Nope. Most people who suffer from heartburn actually aren't producing enough stomach acid at baseline levels. This forces the body to produce excess amounts when food enters the stomach.
You also don't want to be doing anything to inhibit stomach acid production. In fact, hydrochloric acid (HCL) plays a vital role in preparing the protein you eat while it sits in your stomach waiting to move into your duodenum and into your small intestine.
This is crucial because the small intestine is where around 90% of all nutrient absorption occurs, but it isn't able to do its job efficiently unless HCL has sufficiently begun the process of breaking that food down. Without enough HCL, you'll be literally flushing a lot of the protein you eat down the toilet while potentially damaging your intestinal walls.
As such, avoid antacids! As I wrote in Do NOT Use This, antacids can interfere with protein absorption and in the long run make indigestion even worse.
Also, if it's not too much of a pain, wait 15 minutes after a meal and then go for a 20-minute walk. Studies demonstrate that this can increase the rate of gastric emptying, which will help you to avoid any heartburn or GERD (6).

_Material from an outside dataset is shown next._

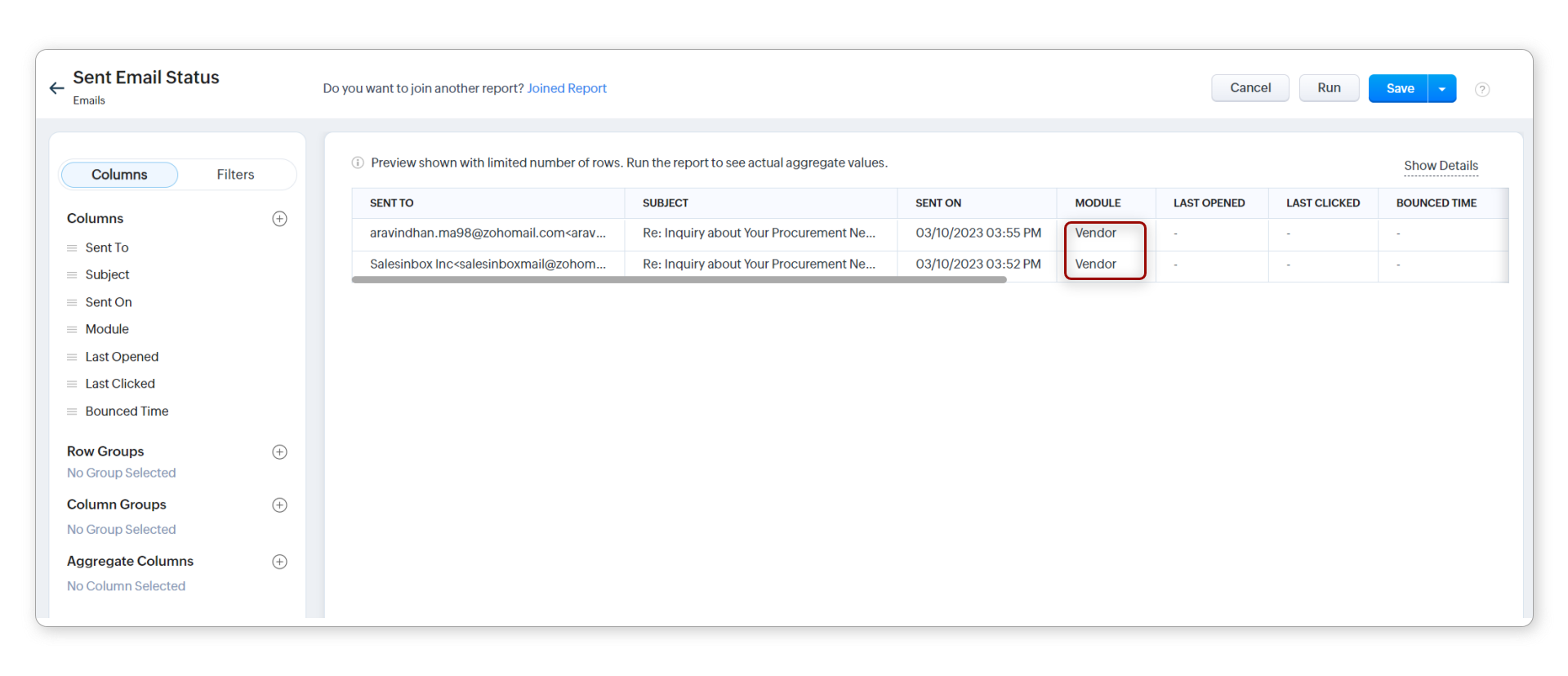The width and height of the screenshot is (1568, 676).
Task: Add a row group with plus icon
Action: coord(279,452)
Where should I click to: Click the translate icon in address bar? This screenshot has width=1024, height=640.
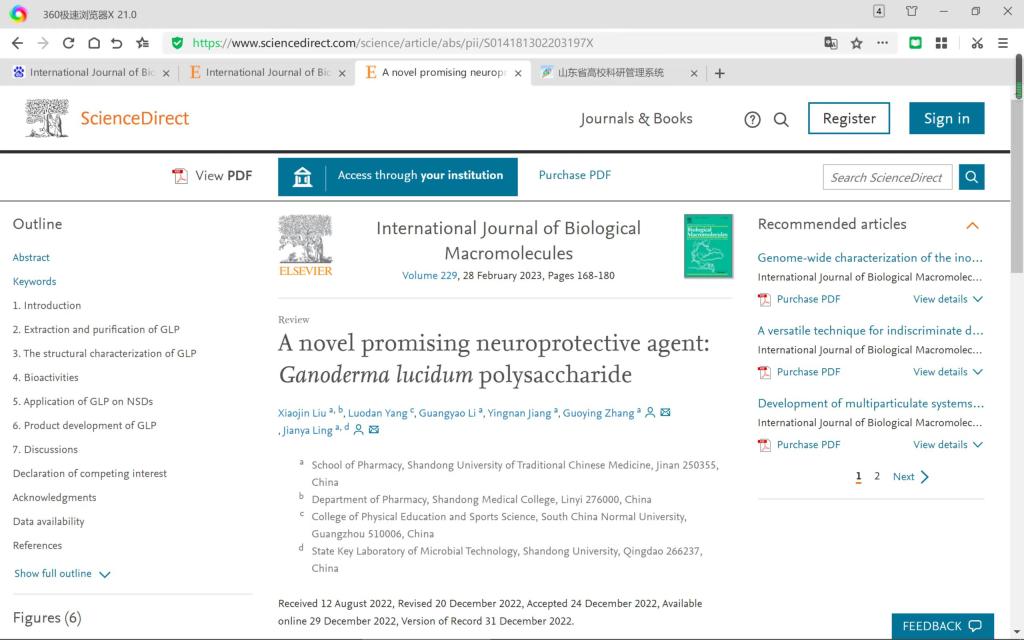[830, 43]
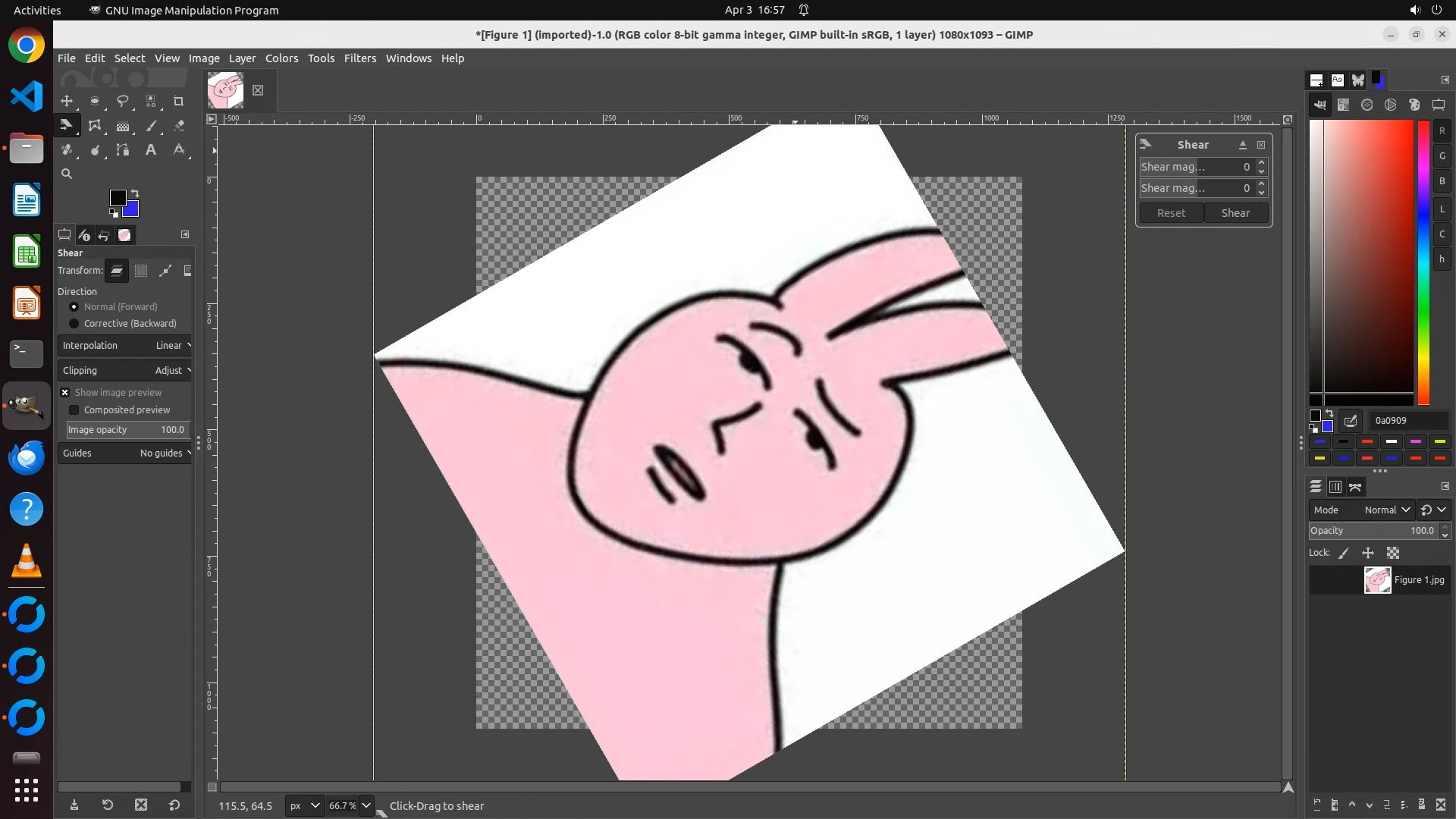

Probiotics are the friendly bacteria that live in your digestive tract. They're known to aid with digestion and help you maintain a healthy digestive system, but they can also help you get more out of your protein. In fact, consuming 100 billion CFUs (colony forming units) with protein has been shown to increase leucine absorption by as much as 20% (7).
Studies have also demonstrated that combining probiotic supplementation with protein intake reduces muscle damage, improves recovery, and increases physical performance (8).
To reap their benefits, try supplementing with at least 100 billion CFUs twice a day. When choosing brands, make sure they're refrigerated or packed with ice when they're shipped. Consuming capsules full of dead bacteria won't help you.
In addition, add a serving of fermented foods to each meal you eat. This will aid in keeping a permanent population of friendly bacteria in your gut. Foods like raw sauerkraut, kimchi, and drinks like kefir and kombucha are loaded with live probiotics that can be your allies in the quest for muscle and strength.
- Schoenfeld BJ et al. How much protein can the body use in a single meal for muscle-building? Implications for daily protein distribution. J Int Soc Sports Nutr. 2018;15(10).
- Deutz NEP et al. Is there a maximal anabolic response to protein intake with a meal? Clin Nutr. 2013 Apr;32(2):309–313. PMC.
- Kim IY et al. Update on maximal anabolic response to dietary protein. Clin Nutr. 2018 Apr;37(2):411-418. PubMed.
- Wang T. Minor Constituents and Phytochemicals of Soybeans. Soybeans. AOCS Press. 2008:297-329.
- Hallberg L et al. The Role of Vitamin C in Iron Absorption. Int J Vitam Nutr Res Suppl. 1989;30:103-8. PubMed.
- Franke A et al. Postprandial walking but not consumption of alcoholic digestifs or espresso accelerates gastric emptying in healthy volunteers. J Gastrointestin Liver Dis. 2008 Mar;17(1):27-31. PubMed.
- Jäger R et al. Probiotic Bacillus coagulans GBI-30, 6086 Improves Protein Absorption and Utilization. Probiotics Antimicrob Proteins. 2018 Dec;10(4):611-615. PubMed.
- Jäger R et al. Probiotic Bacillus coagulans GBI-30, 6086 reduces exercise-induced muscle damage and increases recovery. PeerJ. 2016 Jul 21;4:e2276. PubMed.